Klingenthal: the origin of violin making in the Saxonian Vogtland region
In the early 1650s, the Hobe family from Hamburg settled in Klingenthal, a little town near the border between Saxony and Bohemia. Two generations prior, mining work had moved them from northern Germany to Kraslice (Graslitz) in what is now the Czech Republic, and now they wanted to escape the pressure of the re-Catholicisation which was spreading through the region after the Thirty Years' War. In nearby Unterklingenthal (now called Quittenbach), the family found a new home, where the father, Christoph Hobe, presumably worked as a foreman in the mines, as he had in Graslitz.
The Hobes and many other families felt welcome as “Bohemian exiles” in Saxony and found religious tolerance there, although it must be mentioned that the migrants paid a very high price in terms of taxes and obligations. The new settlers were a blessing to the remote Vogtland region, since they not only helped create communities such as Quittenbach, they also brought the art of violin making with them to Klingenthal, which went on to shape and sustain the region for centuries to come.

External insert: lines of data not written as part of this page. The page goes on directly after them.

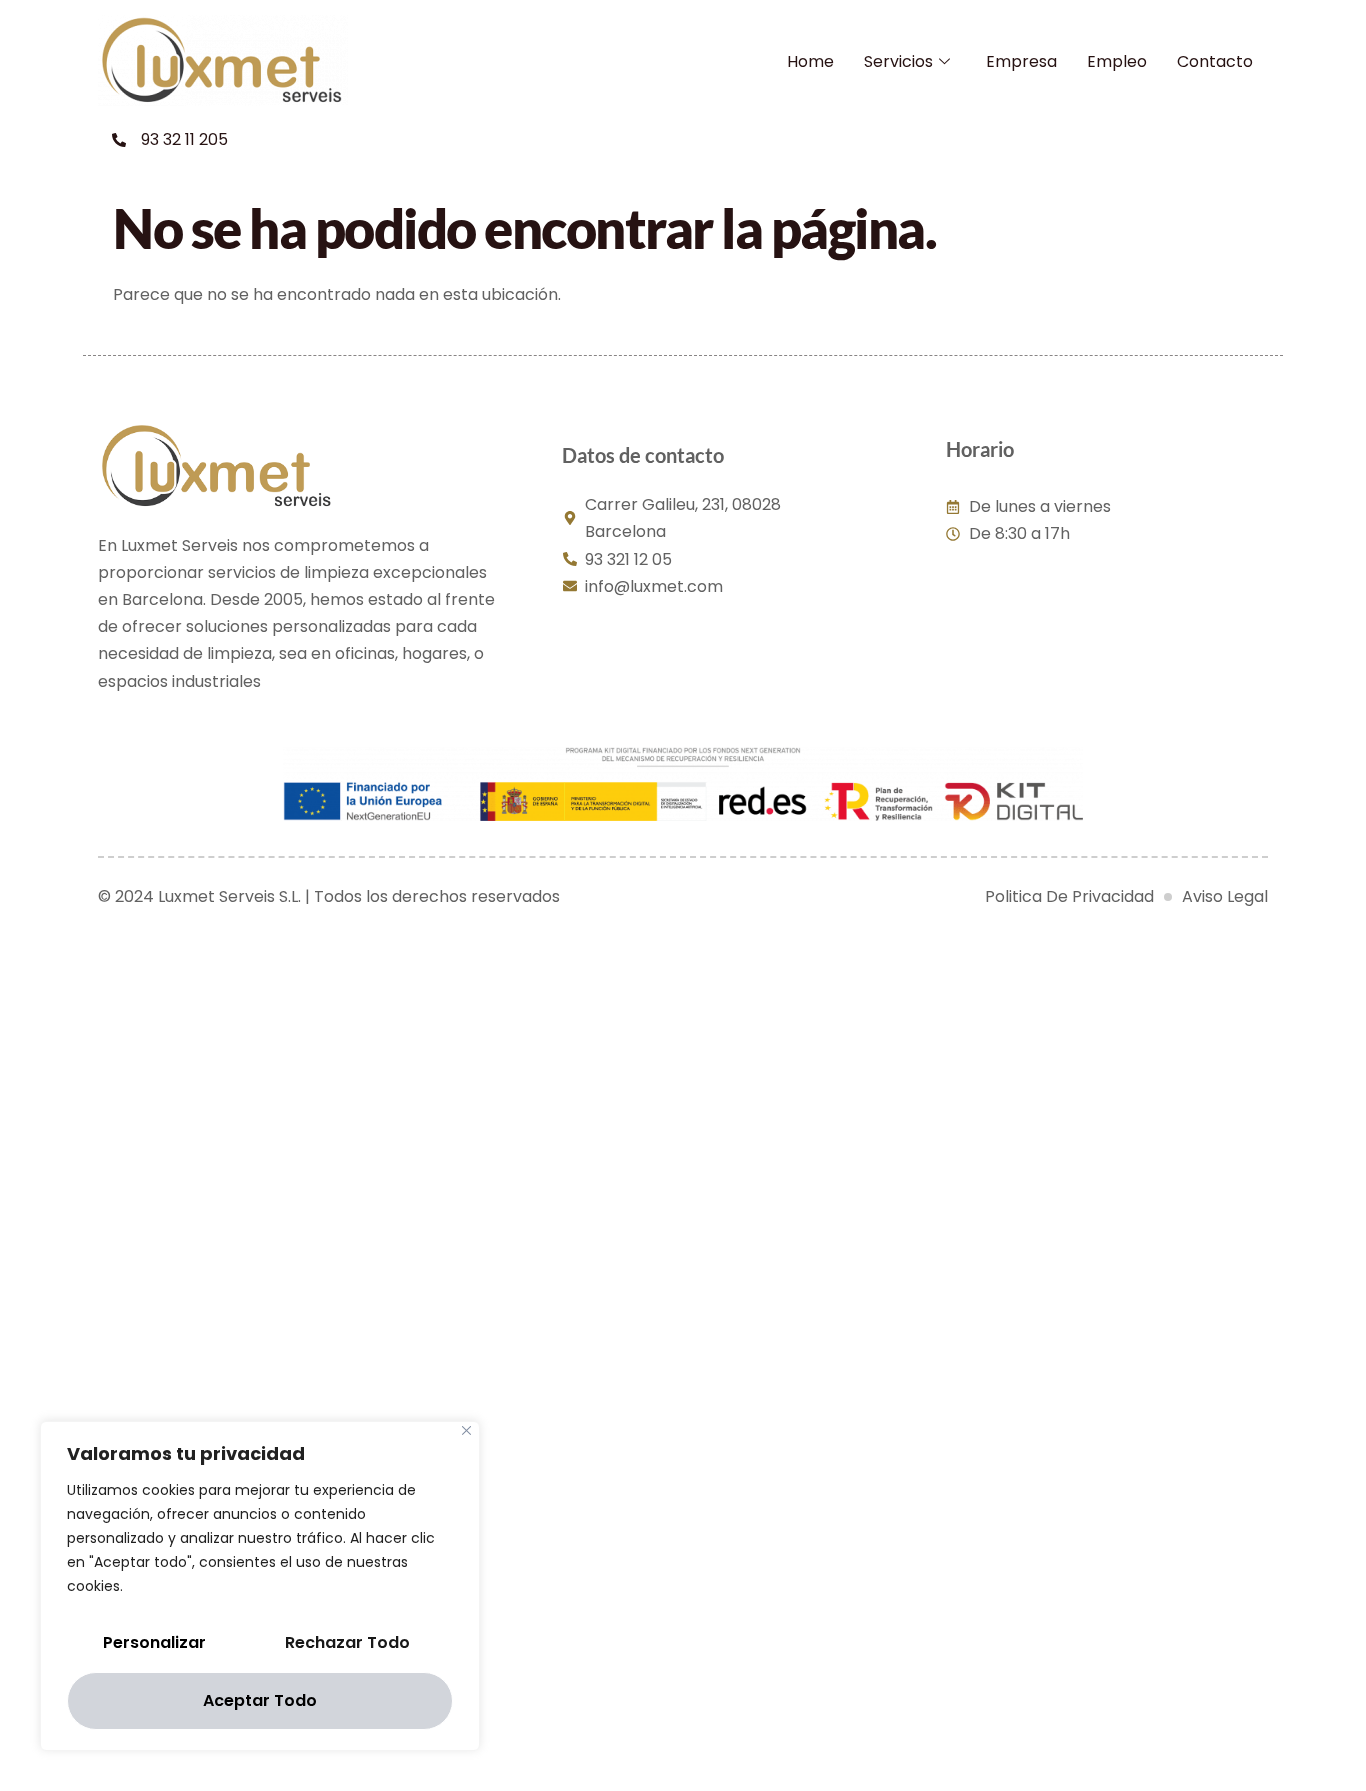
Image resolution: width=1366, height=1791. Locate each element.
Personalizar (154, 1642)
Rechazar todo (347, 1642)
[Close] (466, 1430)
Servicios (898, 61)
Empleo (1117, 61)
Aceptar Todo (260, 1700)
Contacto (1215, 61)
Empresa (1021, 61)
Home (810, 61)
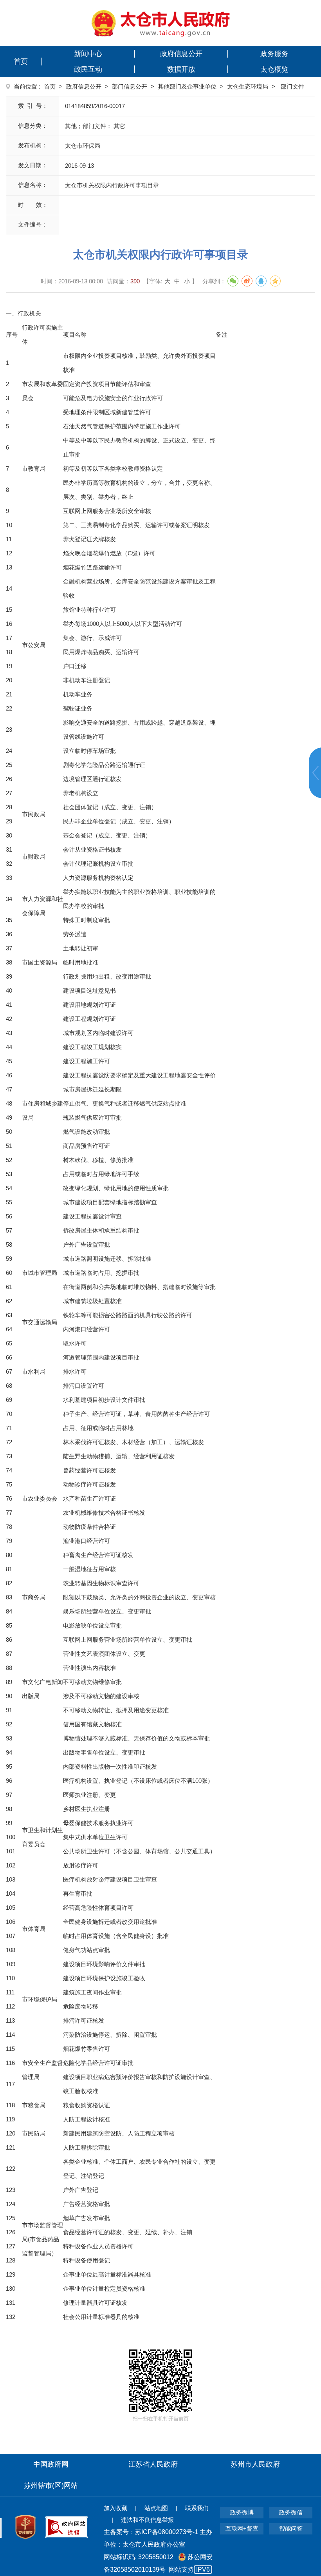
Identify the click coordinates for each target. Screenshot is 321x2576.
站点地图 (156, 2508)
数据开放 (181, 69)
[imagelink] (161, 23)
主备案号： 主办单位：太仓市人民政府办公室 (158, 2538)
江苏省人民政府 (153, 2464)
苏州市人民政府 (255, 2464)
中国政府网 (51, 2464)
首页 (21, 61)
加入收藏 (115, 2508)
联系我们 (197, 2508)
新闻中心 (88, 54)
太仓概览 (274, 69)
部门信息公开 (129, 86)
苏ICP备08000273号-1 (166, 2532)
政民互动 (88, 69)
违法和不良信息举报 (147, 2519)
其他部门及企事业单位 (187, 86)
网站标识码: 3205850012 (158, 2563)
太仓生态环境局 (247, 86)
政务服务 (274, 54)
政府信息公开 (181, 54)
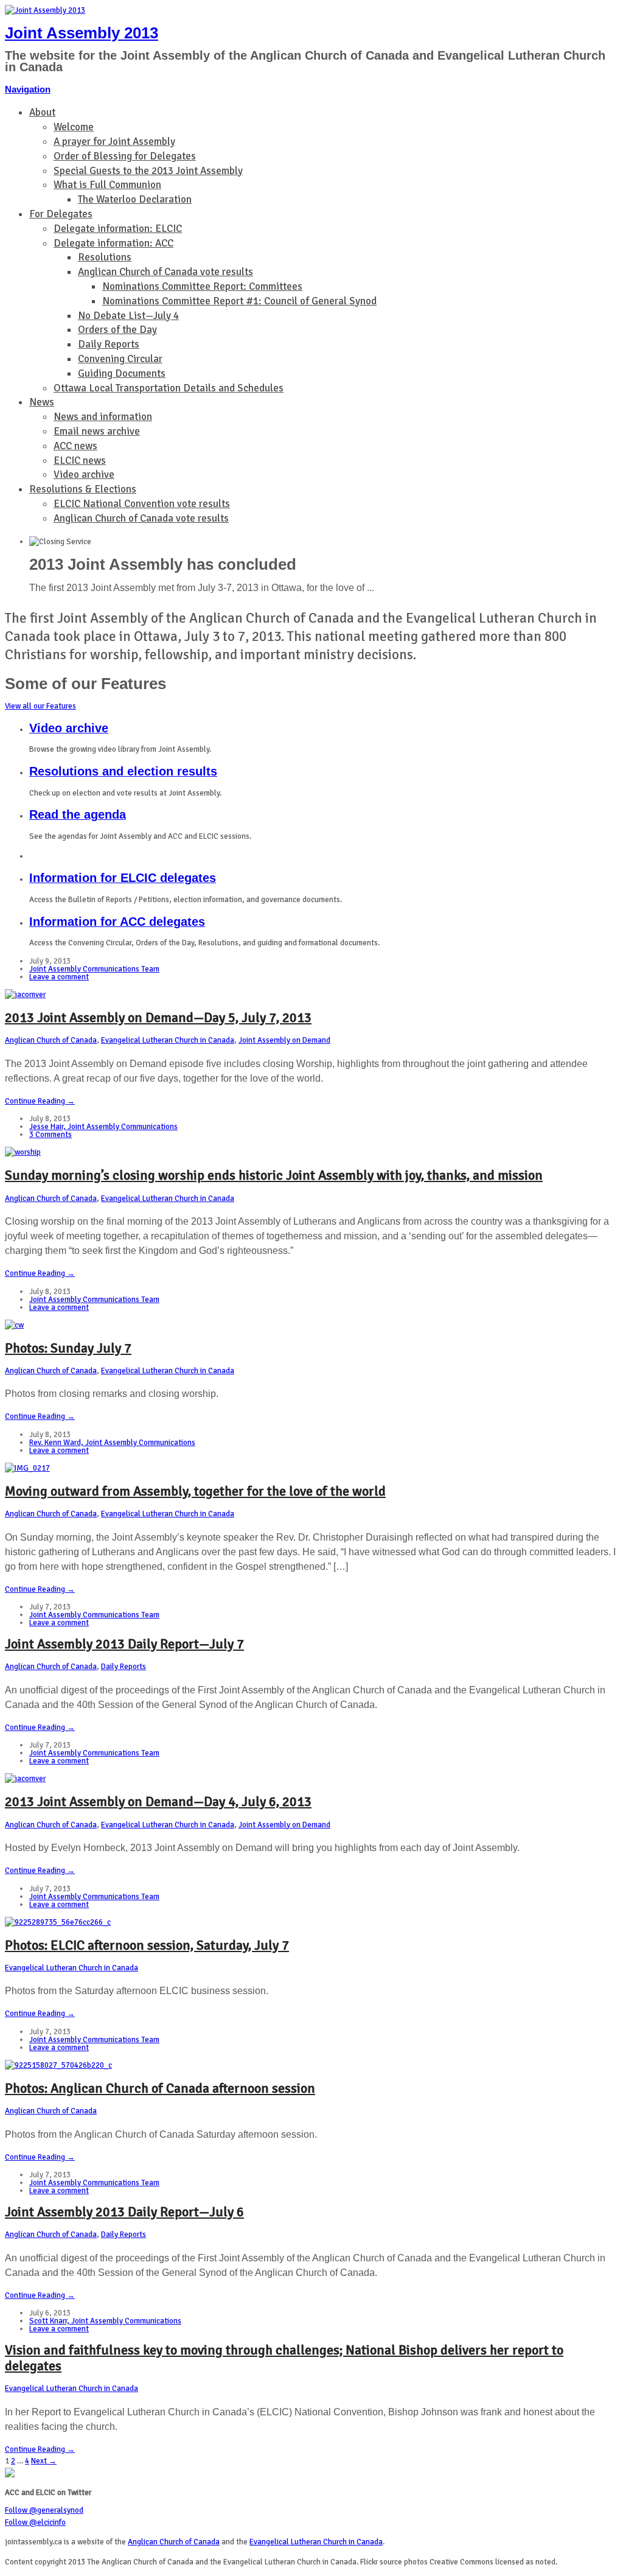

The first confirmed date in the history of Klingenthal violin making is 8 October 1669, when Johann Hertwig Graf von Nostiz confirmed that the Graslitz violin makers' guild had been established. The founding members included “Caspar Hob<” from Klingenthal, Christoph Hobe's son, who also ranked among the founders of the Markneukirchen guild under the name of “Caspar Hopf” on 6 March 1677. He is probably the first Klingenthal violin maker, and despite the fact that little is known about where he learned his art, a great deal is known about his defining style which made the Hopf school the epitome of the Klingenthal violin.